Hope lies with G20 nations
The report focuses especially on G20 member countries because they account for around 78 percent of global GHG emissions, as we said earlier. These countries will, thus, determine the extent to which the 2030 emissions gap will be closed.
Six members — China, the European Union (EU), India, Mexico, Russia and Turkey — are projected to meet their national NDC targets with current policies. Among them, three countries — India, Russia and Turkey — are likely to overachieve their emissions cut targets by 15 percent.
India should ramp up its efforts
India’s NDC includes:
- Achievement of 40 percent of installed electricity capacity from non-fossil fuel sources
- Reduction of the emissions intensity of its gross domestic product by 33-35 percent (from 2005 levels) by 2030
- Creation of an additional 2.5-3 billion tonnes of carbon sinks [reservoirs that accumulate and store carbon dioxide] through the planting of additional forest and tree cover.
India’s progress indicates that it can increase its NDCs substantially, said the report, which also suggested that this can be achieved by:
- Planning the transition from coal-fired power plants
- Developing an economy-wide green industrialisation strategy towards zero-emission technologies
- Expanding mass public transit systems
- Developing domestic electric vehicle targets and working towards 100 percent new sales of zero-emission cars
However, key economies of the world continue to drag their feet on promised emission cuts. Seven G20-members — Australia, Brazil, Canada, Japan, the Republic of Korea, South Africa and the United States of America — require varying degrees of action to achieve their NDC, the report said.

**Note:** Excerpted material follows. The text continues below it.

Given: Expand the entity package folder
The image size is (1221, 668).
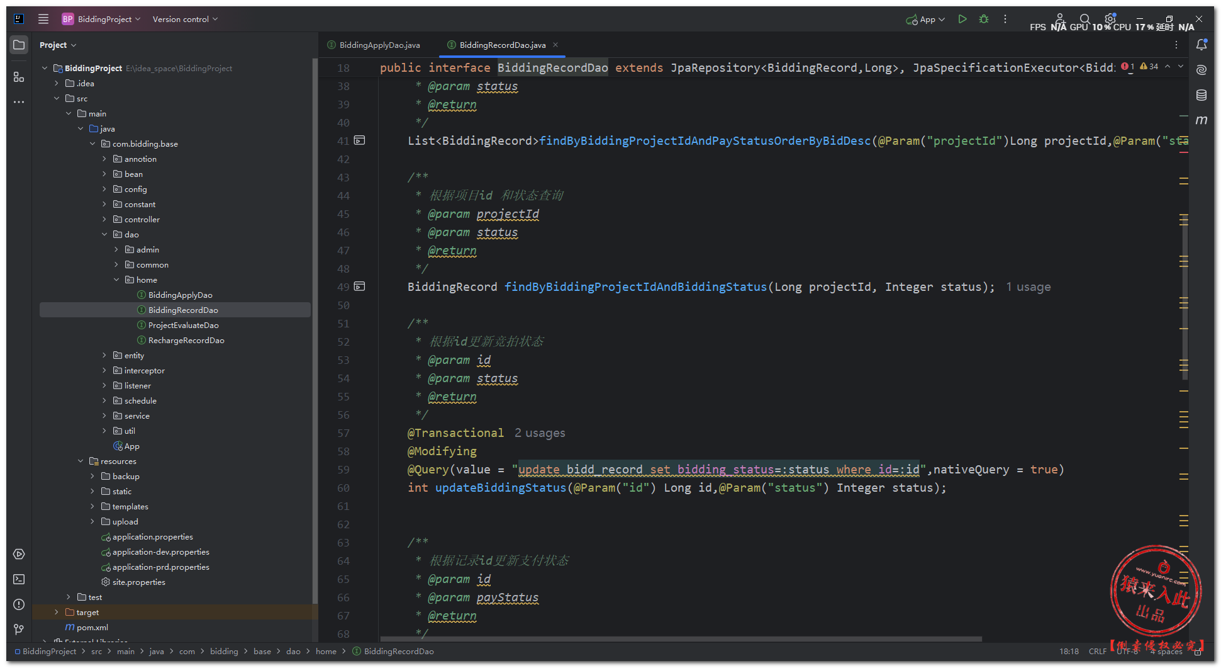Looking at the screenshot, I should coord(104,356).
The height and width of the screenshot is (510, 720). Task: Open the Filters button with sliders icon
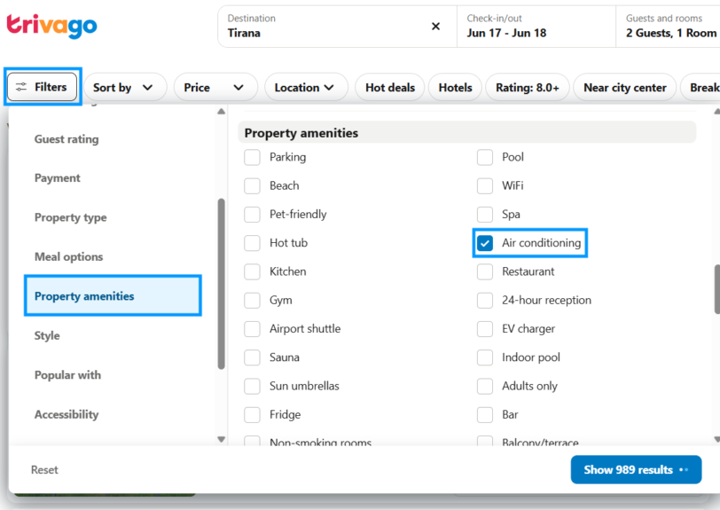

In 2009, G20 members adopted a decision to gradually phase out fossil-fuel subsidies but none of them have committed yet to fully phasing these out by a specific deadline. And globally, CO2-centred GHG emissions from fossil fuel use in energy and industry sectors, which dominate overall emissions, grew 2 percent in 2018, reaching a record 37.5 gigatonnes per year, as per the report.